# Start of Entries

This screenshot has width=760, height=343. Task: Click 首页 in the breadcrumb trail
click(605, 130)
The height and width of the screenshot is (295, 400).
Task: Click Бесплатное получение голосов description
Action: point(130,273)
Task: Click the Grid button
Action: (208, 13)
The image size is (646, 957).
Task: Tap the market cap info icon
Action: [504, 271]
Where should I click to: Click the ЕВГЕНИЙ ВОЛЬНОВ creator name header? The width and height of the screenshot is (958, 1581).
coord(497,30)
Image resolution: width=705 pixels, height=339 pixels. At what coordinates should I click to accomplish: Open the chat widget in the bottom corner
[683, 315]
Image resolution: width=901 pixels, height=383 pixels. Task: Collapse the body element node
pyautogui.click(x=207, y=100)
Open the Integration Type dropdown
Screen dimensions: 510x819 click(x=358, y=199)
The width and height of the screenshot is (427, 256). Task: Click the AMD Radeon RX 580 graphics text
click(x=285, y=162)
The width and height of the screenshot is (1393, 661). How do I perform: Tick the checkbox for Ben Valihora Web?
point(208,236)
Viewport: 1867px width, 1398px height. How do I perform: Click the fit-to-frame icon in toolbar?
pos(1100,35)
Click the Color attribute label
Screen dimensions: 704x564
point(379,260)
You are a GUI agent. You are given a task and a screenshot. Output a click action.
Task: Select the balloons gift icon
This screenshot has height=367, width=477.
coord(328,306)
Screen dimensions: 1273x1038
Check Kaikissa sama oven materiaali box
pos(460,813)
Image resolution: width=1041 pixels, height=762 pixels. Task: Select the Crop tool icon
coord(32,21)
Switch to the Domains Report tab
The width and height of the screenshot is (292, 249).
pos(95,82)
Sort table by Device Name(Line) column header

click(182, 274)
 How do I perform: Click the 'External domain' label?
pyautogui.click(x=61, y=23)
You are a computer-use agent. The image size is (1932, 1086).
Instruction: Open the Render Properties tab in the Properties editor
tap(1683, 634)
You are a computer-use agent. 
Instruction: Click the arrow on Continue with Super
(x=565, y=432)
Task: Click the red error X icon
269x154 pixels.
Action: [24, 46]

# End of Entries

Reproduce the material above verbatim, from its first line through its last.

Solution below:
This screenshot has width=760, height=343. Task: Click 首页 in the breadcrumb trail
click(605, 130)
The height and width of the screenshot is (295, 400).
Task: Click Бесплатное получение голосов description
Action: point(130,273)
Task: Click the Grid button
Action: (208, 13)
The image size is (646, 957).
Task: Tap the market cap info icon
Action: [504, 271]
Where should I click to: Click the ЕВГЕНИЙ ВОЛЬНОВ creator name header? The width and height of the screenshot is (958, 1581).
coord(497,30)
Image resolution: width=705 pixels, height=339 pixels. At what coordinates should I click to accomplish: Open the chat widget in the bottom corner
[683, 315]
Image resolution: width=901 pixels, height=383 pixels. Task: Collapse the body element node
pyautogui.click(x=207, y=100)
Open the Integration Type dropdown
Screen dimensions: 510x819 click(x=358, y=199)
The width and height of the screenshot is (427, 256). Task: Click the AMD Radeon RX 580 graphics text
click(x=285, y=162)
The width and height of the screenshot is (1393, 661). How do I perform: Tick the checkbox for Ben Valihora Web?
point(208,236)
Viewport: 1867px width, 1398px height. How do I perform: Click the fit-to-frame icon in toolbar?
pos(1100,35)
Click the Color attribute label
Screen dimensions: 704x564
point(379,260)
You are a GUI agent. You are given a task and a screenshot. Output a click action.
Task: Select the balloons gift icon
This screenshot has height=367, width=477.
coord(328,306)
Screen dimensions: 1273x1038
Check Kaikissa sama oven materiaali box
pos(460,813)
Image resolution: width=1041 pixels, height=762 pixels. Task: Select the Crop tool icon
coord(32,21)
Switch to the Domains Report tab
The width and height of the screenshot is (292, 249).
pos(95,82)
Sort table by Device Name(Line) column header

click(182, 274)
 How do I perform: Click the 'External domain' label?
pyautogui.click(x=61, y=23)
You are a computer-use agent. The image size is (1932, 1086).
Instruction: Open the Render Properties tab in the Properties editor
tap(1683, 634)
You are a computer-use agent. 
Instruction: Click the arrow on Continue with Super
(x=565, y=432)
Task: Click the red error X icon
269x154 pixels.
Action: [24, 46]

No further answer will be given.